By Andrew Rudnick
We’ve gotten lots of attention and even some real progress coming from Albany in the last two years under Gov. Andrew M. Cuomo. However, this year our state elected officials – from the governor to legislative leadership to the rank and file of the State Assembly and Senate – have failed the upstate economy with their approval of a highly flawed 2013-14 state budget.
We are very disappointed with this budget and with the people who negotiated its agreement. The outcome of their closed-door work not only will further erode the upstate economy but also will significantly blunt the impact of a number of the agreed-upon priorities in Cuomo’s high-profile economic development initiatives, including our region’s “Buffalo Billion.” No rhetorical lipstick can gloss over this unfortunate reality. It also confirms to business decision-makers around the world that the state is not yet “open for business.”
In February, the Buffalo Niagara Partnership commissioned and released a Zogby International survey of hundreds of upstate employers. Clearly stated in it is the welcome intent to invest, create jobs and grow the regional economy, but only if those employers are provided with real and measurable relief from Albany’s crushing weight of taxes, mandates and regulations.

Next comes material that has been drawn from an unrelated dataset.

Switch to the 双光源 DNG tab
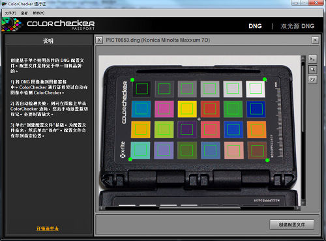 point(297,26)
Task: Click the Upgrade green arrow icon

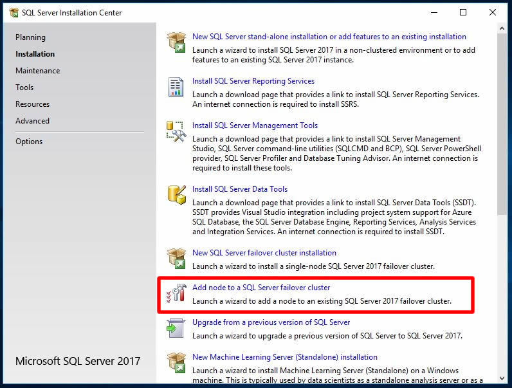Action: pyautogui.click(x=176, y=328)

Rather than providing such relief – and by doing so, helping the upstate economy to grow – the 2013-14 state budget extends the “Temporary State Energy and Utility Service Conservation Assessment,” also known as the 18a surcharge (which is, simply put, an energy tax) on business and consumer utility bills that was set to expire next year, increases the minimum wage, and extends the “millionaire’s tax” on high income earners. Each of these decisions will have a direct negative impact on upstate employers, their employees and efforts to bring new jobs to upstate. To add insult to injury for hardworking upstaters, the 18a energy surcharge is unevenly assessed across the state; customers of the Long Island Power Authority will pay half the surcharge facing their counterparts in Buffalo, Rochester, Syracuse, Albany and the rest of upstate New York.

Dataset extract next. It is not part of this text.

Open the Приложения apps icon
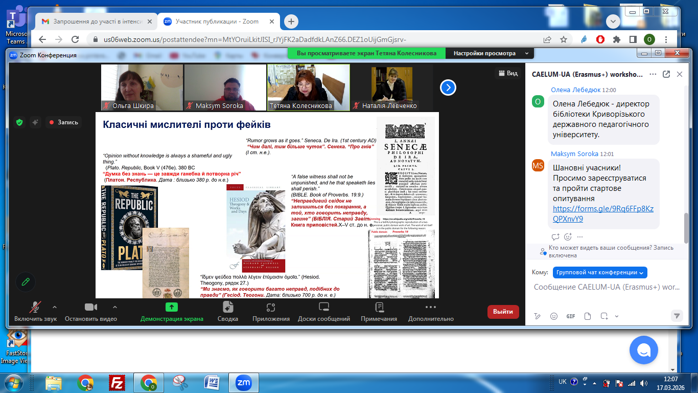Image resolution: width=698 pixels, height=393 pixels. click(271, 308)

Remember these decisions the next time you’re told the state is “open for business,” and more importantly, remember them when Albany’s elected officials – all of whom will be running for offices in 2014 – claim to have eased your tax and regulation burdens. Frankly, any official who claims this budget lowers taxes and is good for jobs is fooling himself and his constituents.
We instead need our governor and Legislature to reduce the tax and regulatory burden they have imposed on employers and reduce mandates to help local governments control their costs. Only then will we see measurable job growth and only then will New York State really be “open for business.”
Andrew Rudnick is president and CEO of the Buffalo Niagara Partnership.